Leverage gives a (multivariate) sense of how far the \(i^{th}\) observation is from the bulk of the data. There is no response variable in the calculation of leverage. Additionally, \(h_{ii}\) provide information about how much the \(i^{th}\) observation impacts the fit of \(\hat{Y}_i\).
- Recall that \(\hat{\underline{Y}} = H \underline{Y}\). That is, the predicted values are a linear combination of the observed response. \(h_{ii}\) is the weight of observation \(Y_i\) in determining \(\hat{Y}_i\). The larger \(h_{ii}\) is, the more important \(Y_i\) is in determining \(\hat{Y}_i\). The hat matrix is a function of \(X\) only, so \(h_{ii}\) measures the role of the X values in determining how important \(Y_i\) is in affecting the fitted value \(\hat{Y}_i\).
- The larger \(h_{ii}\) is, the smaller the variance of the residual \(e_i\). That is, the larger \(h_{ii}\), the closer \(\hat{Y}_i\) will be to \(Y_i\). If \(h_{ii} = 1\), then \(sd^2(e_i) = 0\) which means the fitted value is forced to equal the observed value.
12.3 Outliers that are Influential
We consider points to be influential if they impact the inference. That is, they change either the predicted values or the model. Note that an influential observation can arise from a large residual, large leverage, or both.

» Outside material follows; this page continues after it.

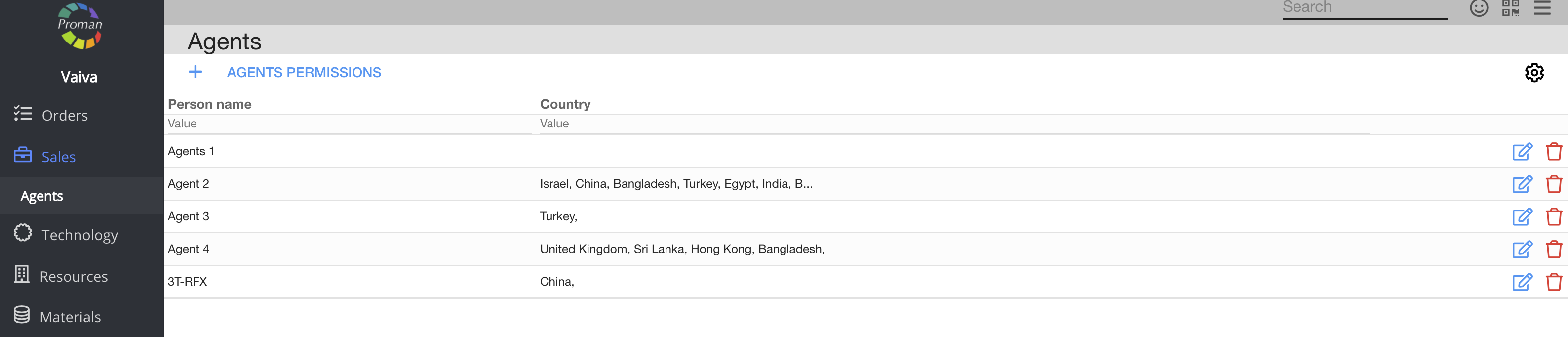The image size is (1568, 337).
Task: Delete the Agents 1 row
Action: (1553, 151)
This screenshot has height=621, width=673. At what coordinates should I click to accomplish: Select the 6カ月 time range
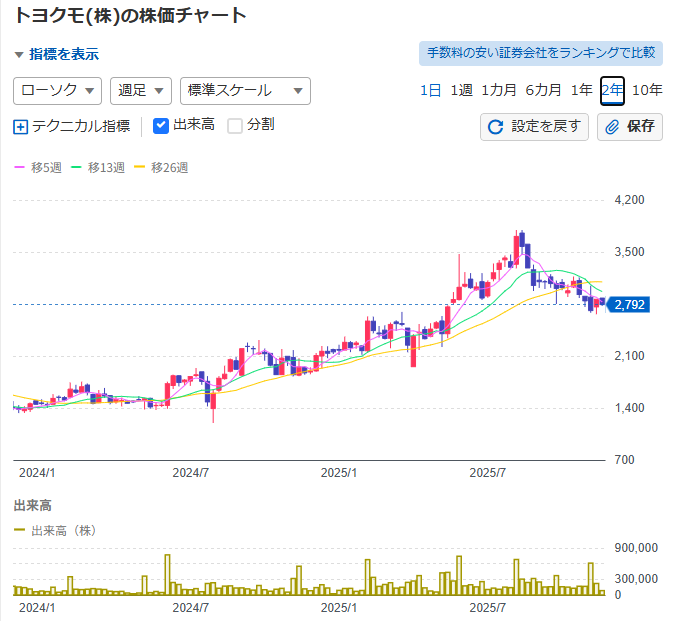543,90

DFFITS (difference in fits)
DFFITS is a measure of the influence the case \(i\) has on the fitted value \(\hat{Y}_i\). [Note: \(\hat{Y}_i\) is considered to be varying and \(\hat{Y}_{i(i)}\) to be fixed.] That is DFFITS is measuring how \(\hat{Y}_i\) varies (in units of standard deviation) from the fit calculated without \(i\) in the model. \[\begin{eqnarray*} (DFFITS)_i &=& \frac{\hat{Y}_i - \hat{Y}_{i(i)}}{\sqrt{MSE_{(i)} h_{ii}}}\\ &=& t_i \bigg(\frac{h_{ii}}{1-h_{ii}}\bigg)^{1/2} \end{eqnarray*}\] To understand the derivation, recall the following about the variability of \(\underline{\hat{Y}}\). \[\begin{eqnarray*} \underline{\hat{Y}} &=& H \underline{Y}\\ sd^2(\underline{\hat{Y}}) &=& H sd^2(Y) H = \sigma^2 H\\ sd^2(\hat{Y}_i) &=& \sigma^2 \cdot h_{ii}\\ se^2(\hat{Y}_i) &=& MSE \cdot h_{ii} \end{eqnarray*}\]
Cook’s Distance
Another measure combines the idea of outliers of both types to see the influence a particular point is having on your regression. Cook’s Distance measures the change in the regression by removing each individual point. If things change quite a bit by the omission of a single point, then that point was having a lot of influence on your model. Define \(\hat{Y}_{j(i)}\) to be the fitted value for the \(j^{th}\) observation when the \(i^{th}\) observation is deleted from the data set. Cook’s Distance measures how much \(i\) changes all the predictions. \[\begin{eqnarray*} D_i &=&\frac{\sum_{j=1}^{n}(\hat{Y}_j-\hat{Y}_{j(i)})^2}{p MSE}\\ &=& \frac{(\hat{\underline{Y}} - \hat{\underline{Y}}_{(i)})^t (\hat{\underline{Y}} - \hat{\underline{Y}}_{(i)})}{p MSE}\\ &=& \frac{e_i^2}{p MSE} \bigg[ \frac{h_{ii}}{(1-h_{ii})^2} \bigg] \end{eqnarray*}\] Cook’s Distance shows the effect of the \(i^{th}\) case on all the fitted values. Note that the \(i^{th}\) case can be influenced by
- big \(e_i\) and moderate \(h_{ii}\)
- moderate \(e_i\) and big \(h_{ii}\)
- big \(e_i\) and big \(h_{ii}\)
The exact way to think about these numbers being large is complicated, but if we see a point that is much larger than others, we should examine that point and try to understand it better. Noting that the above measures the squared deviations, a useful comparison is to look at the 10% of 20% cutoff of the \(F(p, n-p)\) distribution: \[\begin{eqnarray*} \mbox{if } &&D_i < F_{0.1, p, n-p} \mbox{ or } F_{0.2, p, n-p} \rightarrow \mbox{ no influence}\\ \mbox{if } &&D_i > F_{0.5, p, n-p} \rightarrow \mbox{ big influence}\\ \end{eqnarray*}\]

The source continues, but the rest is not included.